-- START TEXT PASSAGE --

I had the same issue with a Lamson Guru 2 on my 10wt. Lost a big bull red in La when the spool popped off mid fight. The guys at Sportsman's finest knew what was up when I talked with them about it. When it's set up for right hand retrieve, the drag nut loosens up with outgoing drag. If you put a drop of super glue on it when you convert it to right hand retrieve, it supposedly solves the problem. I had already returned the reel to BPS and ended up buying a Ross EvoR Salt.


----------



## Finn Maccumhail (Feb 16, 2009)

I had a big jack completely smoke down the drag on a Lamson Velocity on my 10wt several years ago. They just don't have the ability to handle big fish. Lamson replaced it under warranty but I promptly upgraded to a Tibor Riptide for my 10wt.

And I had a Lamson Velocity on my 8wt as well that had the drag lock up because the seal leaked. Also replaced with a Tibor Everglades.

Lamson reels are just fine in freshwater but I don't trust them in the salt.


----------



## Ish (Oct 30, 2008)

you don't need a drag.

that's what God gave you palms for.

:smile:


----------



## 2thDr (Jan 25, 2014)

*reel*

Lamson Litespeed 3.5 has withstood 15 years of abuse from me, from bonefish, permit, jacks, coho, king salmon, and a couple hundred steelhead from Washington to Alaska up to 42 inches. Countless reds on our coast. One time the drag screwed up and Lamson replaced it for free. I cannot say the same for any other reel I've ever owned. I've never tried Lamson's cheaper reels.


----------

-- END TEXT PASSAGE --

[JOB 1]
Can you put every line of the listing from the one containing "How do I perform: Pick the Eyedropper tool?" down to the one containing "Click the top-right" into a JSON list of strings, one string per line, with blank lines left out?

-- START EXTRACTED ENTRIES --

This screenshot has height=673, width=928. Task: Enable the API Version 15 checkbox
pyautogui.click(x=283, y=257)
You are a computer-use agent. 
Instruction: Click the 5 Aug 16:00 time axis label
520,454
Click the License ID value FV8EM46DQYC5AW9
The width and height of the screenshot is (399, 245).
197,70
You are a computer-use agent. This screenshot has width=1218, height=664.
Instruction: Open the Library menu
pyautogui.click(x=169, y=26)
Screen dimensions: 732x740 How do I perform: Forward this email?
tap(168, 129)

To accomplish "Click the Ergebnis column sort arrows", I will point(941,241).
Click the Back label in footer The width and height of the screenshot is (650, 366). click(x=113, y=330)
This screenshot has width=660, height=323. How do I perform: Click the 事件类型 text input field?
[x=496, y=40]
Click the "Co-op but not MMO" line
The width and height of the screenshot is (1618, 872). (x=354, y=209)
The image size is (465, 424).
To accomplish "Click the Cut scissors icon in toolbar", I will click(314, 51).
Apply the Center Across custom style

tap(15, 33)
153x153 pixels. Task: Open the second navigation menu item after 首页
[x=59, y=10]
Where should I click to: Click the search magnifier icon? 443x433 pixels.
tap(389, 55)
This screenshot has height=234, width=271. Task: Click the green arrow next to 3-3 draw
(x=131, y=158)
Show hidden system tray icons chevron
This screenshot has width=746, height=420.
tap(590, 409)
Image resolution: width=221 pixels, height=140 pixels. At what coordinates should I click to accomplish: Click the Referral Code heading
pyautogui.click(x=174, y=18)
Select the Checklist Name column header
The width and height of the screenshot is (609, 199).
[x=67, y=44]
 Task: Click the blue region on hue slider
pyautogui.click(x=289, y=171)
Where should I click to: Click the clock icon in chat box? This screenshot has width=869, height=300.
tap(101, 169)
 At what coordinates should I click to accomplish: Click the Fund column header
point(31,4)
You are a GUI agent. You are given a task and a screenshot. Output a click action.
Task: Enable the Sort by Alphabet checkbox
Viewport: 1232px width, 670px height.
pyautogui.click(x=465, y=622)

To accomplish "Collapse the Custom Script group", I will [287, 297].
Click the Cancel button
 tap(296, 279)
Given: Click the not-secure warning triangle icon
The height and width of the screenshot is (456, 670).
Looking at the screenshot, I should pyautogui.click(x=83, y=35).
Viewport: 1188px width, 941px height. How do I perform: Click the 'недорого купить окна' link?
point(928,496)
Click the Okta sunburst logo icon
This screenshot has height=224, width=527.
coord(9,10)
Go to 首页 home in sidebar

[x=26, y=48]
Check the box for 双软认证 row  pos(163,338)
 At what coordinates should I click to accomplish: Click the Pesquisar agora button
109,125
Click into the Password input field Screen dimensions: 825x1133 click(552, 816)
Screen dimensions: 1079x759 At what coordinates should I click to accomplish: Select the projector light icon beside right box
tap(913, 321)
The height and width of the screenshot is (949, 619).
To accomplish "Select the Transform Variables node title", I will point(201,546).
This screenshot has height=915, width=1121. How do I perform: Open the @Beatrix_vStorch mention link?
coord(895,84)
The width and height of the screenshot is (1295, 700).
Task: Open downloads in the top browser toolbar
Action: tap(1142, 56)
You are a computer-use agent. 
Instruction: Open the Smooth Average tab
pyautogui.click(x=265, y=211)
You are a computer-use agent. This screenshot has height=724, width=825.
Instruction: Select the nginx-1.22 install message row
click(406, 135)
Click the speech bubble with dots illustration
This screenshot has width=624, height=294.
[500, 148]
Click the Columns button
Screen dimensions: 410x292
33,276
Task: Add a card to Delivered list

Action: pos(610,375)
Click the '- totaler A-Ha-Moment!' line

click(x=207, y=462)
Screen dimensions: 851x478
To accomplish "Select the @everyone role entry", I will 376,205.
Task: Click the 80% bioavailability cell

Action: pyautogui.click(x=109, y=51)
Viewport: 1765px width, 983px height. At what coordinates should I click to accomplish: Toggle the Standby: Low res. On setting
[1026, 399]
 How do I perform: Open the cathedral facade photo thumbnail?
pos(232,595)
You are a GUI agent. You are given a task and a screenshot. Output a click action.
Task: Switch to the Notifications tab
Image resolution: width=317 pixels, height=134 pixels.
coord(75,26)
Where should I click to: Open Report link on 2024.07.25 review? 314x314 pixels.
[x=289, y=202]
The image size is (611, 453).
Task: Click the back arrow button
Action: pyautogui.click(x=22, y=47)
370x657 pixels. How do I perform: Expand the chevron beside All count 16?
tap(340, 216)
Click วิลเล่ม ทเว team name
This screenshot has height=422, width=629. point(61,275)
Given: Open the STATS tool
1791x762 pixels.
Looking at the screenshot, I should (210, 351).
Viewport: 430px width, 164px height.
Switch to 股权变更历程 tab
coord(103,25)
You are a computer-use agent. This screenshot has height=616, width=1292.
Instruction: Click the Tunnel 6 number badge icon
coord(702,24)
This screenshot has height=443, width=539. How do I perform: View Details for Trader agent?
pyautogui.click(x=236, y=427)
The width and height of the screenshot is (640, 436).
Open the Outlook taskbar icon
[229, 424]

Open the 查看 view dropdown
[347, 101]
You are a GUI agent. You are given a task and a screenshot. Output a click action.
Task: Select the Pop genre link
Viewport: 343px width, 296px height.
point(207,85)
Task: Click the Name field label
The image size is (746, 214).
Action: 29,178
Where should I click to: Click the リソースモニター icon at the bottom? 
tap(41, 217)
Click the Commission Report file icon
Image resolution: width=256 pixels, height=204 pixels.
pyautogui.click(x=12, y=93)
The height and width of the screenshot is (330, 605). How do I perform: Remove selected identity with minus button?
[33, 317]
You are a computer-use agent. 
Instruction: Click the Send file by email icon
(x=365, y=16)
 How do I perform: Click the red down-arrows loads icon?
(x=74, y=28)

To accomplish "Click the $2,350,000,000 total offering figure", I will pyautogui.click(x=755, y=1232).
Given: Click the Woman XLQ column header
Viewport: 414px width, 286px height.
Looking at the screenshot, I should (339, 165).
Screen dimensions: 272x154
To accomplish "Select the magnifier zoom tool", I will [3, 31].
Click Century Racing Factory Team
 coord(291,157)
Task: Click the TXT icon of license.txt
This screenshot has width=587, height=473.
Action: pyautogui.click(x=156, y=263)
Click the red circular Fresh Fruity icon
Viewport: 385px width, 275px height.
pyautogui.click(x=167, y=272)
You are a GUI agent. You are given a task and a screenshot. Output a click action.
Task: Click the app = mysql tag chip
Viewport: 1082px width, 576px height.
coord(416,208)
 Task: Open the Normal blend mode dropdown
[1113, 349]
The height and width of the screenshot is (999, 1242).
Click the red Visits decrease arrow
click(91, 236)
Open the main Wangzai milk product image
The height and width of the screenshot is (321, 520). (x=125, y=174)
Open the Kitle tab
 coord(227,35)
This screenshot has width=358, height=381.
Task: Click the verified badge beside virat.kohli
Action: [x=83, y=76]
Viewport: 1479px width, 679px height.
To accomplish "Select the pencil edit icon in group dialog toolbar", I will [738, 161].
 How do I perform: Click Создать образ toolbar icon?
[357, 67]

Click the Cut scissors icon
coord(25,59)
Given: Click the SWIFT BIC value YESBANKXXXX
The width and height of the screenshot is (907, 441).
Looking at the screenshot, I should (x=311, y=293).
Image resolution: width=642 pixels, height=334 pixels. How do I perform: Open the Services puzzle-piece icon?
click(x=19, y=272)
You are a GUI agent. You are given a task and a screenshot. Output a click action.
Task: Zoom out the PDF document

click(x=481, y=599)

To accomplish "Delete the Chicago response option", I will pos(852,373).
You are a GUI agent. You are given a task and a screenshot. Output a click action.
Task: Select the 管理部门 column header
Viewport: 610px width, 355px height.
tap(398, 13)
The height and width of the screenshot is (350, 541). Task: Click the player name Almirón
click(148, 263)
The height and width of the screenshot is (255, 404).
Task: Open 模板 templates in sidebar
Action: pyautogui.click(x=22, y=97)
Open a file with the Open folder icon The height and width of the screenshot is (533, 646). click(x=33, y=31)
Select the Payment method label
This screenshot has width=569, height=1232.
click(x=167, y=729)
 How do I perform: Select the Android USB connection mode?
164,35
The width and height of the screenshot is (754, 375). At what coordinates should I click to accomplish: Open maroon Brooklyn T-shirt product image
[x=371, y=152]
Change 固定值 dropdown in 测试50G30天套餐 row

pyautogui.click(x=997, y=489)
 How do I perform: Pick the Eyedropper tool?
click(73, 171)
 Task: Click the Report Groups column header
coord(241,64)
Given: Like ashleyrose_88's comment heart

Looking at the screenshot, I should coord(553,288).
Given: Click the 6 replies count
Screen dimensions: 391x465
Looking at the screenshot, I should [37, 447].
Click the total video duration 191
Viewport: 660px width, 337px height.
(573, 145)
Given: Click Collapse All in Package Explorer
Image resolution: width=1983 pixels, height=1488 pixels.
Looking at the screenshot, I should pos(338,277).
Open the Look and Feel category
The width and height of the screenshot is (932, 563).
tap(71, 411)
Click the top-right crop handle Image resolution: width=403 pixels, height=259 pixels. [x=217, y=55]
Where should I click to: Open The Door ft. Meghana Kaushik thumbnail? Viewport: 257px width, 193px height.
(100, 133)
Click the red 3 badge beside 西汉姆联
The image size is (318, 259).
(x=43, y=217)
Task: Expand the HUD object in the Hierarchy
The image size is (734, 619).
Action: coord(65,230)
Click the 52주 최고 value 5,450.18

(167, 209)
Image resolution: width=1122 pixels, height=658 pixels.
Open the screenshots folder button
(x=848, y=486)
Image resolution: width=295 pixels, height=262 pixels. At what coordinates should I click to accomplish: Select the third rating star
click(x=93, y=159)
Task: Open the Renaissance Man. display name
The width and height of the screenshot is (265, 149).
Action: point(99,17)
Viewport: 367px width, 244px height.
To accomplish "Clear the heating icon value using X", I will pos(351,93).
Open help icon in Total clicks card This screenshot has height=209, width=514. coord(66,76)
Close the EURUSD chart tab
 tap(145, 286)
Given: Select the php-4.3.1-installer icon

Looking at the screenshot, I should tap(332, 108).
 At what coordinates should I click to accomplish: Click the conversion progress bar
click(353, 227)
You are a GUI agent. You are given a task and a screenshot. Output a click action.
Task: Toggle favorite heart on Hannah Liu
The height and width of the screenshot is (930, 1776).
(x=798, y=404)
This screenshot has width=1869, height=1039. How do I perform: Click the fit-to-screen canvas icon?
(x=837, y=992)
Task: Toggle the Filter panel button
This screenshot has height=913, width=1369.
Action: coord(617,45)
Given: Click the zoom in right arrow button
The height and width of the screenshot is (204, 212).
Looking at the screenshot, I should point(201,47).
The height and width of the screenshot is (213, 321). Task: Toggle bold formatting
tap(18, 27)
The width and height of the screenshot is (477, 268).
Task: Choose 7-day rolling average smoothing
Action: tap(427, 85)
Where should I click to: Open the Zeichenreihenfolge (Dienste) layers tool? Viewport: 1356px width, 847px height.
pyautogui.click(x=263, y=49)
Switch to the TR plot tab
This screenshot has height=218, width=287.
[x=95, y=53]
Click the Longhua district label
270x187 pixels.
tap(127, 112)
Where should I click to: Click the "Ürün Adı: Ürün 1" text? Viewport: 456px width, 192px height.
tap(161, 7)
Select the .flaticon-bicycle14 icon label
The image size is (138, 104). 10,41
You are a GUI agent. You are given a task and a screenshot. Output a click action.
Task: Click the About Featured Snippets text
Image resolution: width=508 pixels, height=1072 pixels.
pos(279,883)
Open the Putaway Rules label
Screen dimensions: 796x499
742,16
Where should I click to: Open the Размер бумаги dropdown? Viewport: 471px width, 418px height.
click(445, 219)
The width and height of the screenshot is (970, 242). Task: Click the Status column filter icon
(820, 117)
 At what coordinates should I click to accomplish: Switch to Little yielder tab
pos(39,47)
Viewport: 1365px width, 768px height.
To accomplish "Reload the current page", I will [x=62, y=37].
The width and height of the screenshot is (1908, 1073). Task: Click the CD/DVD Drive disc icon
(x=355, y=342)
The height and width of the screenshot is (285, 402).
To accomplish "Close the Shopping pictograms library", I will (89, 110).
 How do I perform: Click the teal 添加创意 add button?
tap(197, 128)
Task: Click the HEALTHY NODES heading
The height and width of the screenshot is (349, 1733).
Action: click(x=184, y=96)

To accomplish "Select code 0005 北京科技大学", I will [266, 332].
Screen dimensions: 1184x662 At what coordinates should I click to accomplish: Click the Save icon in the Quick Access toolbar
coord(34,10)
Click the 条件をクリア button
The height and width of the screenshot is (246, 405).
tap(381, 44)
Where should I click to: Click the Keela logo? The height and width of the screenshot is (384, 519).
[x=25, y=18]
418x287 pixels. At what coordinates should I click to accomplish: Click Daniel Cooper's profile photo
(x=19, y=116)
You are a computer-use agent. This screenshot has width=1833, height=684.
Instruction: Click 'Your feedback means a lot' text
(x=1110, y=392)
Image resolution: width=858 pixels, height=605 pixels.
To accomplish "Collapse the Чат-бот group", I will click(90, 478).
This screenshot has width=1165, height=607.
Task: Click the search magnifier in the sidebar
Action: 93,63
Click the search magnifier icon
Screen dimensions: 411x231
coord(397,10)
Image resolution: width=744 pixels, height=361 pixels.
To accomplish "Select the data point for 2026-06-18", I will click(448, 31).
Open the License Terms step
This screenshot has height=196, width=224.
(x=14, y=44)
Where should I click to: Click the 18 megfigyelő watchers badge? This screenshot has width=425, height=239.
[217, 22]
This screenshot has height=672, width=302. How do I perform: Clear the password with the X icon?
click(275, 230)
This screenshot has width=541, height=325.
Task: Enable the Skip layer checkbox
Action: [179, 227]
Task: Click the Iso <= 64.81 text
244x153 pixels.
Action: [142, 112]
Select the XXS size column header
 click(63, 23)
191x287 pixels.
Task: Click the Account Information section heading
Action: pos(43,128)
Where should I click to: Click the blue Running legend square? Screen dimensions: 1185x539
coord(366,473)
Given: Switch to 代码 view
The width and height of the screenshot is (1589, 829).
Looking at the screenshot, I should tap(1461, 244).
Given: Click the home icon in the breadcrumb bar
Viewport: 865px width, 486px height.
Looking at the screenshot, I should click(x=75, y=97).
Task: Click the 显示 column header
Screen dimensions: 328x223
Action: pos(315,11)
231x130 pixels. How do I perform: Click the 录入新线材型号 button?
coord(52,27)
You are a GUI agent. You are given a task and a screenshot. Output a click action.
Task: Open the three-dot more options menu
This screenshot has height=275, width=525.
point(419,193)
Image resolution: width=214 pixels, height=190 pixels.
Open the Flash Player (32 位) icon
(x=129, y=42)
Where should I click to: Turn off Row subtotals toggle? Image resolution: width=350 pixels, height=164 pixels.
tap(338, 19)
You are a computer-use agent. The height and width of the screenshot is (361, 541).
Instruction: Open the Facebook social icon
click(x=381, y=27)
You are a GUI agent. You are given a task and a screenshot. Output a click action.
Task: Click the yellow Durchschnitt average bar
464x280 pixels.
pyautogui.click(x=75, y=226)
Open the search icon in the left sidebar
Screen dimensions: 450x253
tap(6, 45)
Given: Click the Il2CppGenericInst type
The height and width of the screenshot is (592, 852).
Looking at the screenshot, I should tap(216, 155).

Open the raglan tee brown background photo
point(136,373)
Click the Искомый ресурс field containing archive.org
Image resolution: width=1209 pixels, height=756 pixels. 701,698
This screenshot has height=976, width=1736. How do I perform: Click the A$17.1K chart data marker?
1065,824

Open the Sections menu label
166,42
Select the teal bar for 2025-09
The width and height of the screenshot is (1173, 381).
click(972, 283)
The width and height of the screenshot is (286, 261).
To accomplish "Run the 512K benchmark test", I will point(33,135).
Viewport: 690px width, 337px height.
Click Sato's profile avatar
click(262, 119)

-- END EXTRACTED ENTRIES --

[JOB 2]
Do these statements agree with the forum thread about Lamson reels? (a) The poster whose Lamson Guru 2 lost a bull red ended up buying a Ross EvoR Salt. (b) Finn Maccumhail replaced the Lamson Velocity on the 10wt with a Tibor Everglades. (c) 2thDr has tried Lamson's cheaper reels.

[FULL ANSWER 1]
[
  " How do I perform: Pick the Eyedropper tool?",
  "click(73, 171)",
  " Task: Click the Report Groups column header",
  "coord(241,64)",
  "Given: Like ashleyrose_88's comment heart",
  "Looking at the screenshot, I should coord(553,288).",
  "Given: Click the 6 replies count",
  "Screen dimensions: 391x465",
  "Looking at the screenshot, I should [37, 447].",
  "Click the total video duration 191",
  "Viewport: 660px width, 337px height.",
  "(573, 145)",
  "Given: Click Collapse All in Package Explorer",
  "Image resolution: width=1983 pixels, height=1488 pixels.",
  "Looking at the screenshot, I should pos(338,277).",
  "Open the Look and Feel category",
  "The width and height of the screenshot is (932, 563).",
  "tap(71, 411)",
  "Click the top-right crop handle Image resolution: width=403 pixels, height=259 pixels. [x=217, y=55]"
]

[FULL ANSWER 2]
(a) Yes: "I had already returned the reel to BPS and ended up buying a Ross EvoR Salt."
(b) No: "I promptly upgraded to a Tibor Riptide for my 10wt."
(c) No: "I've never tried Lamson's cheaper reels."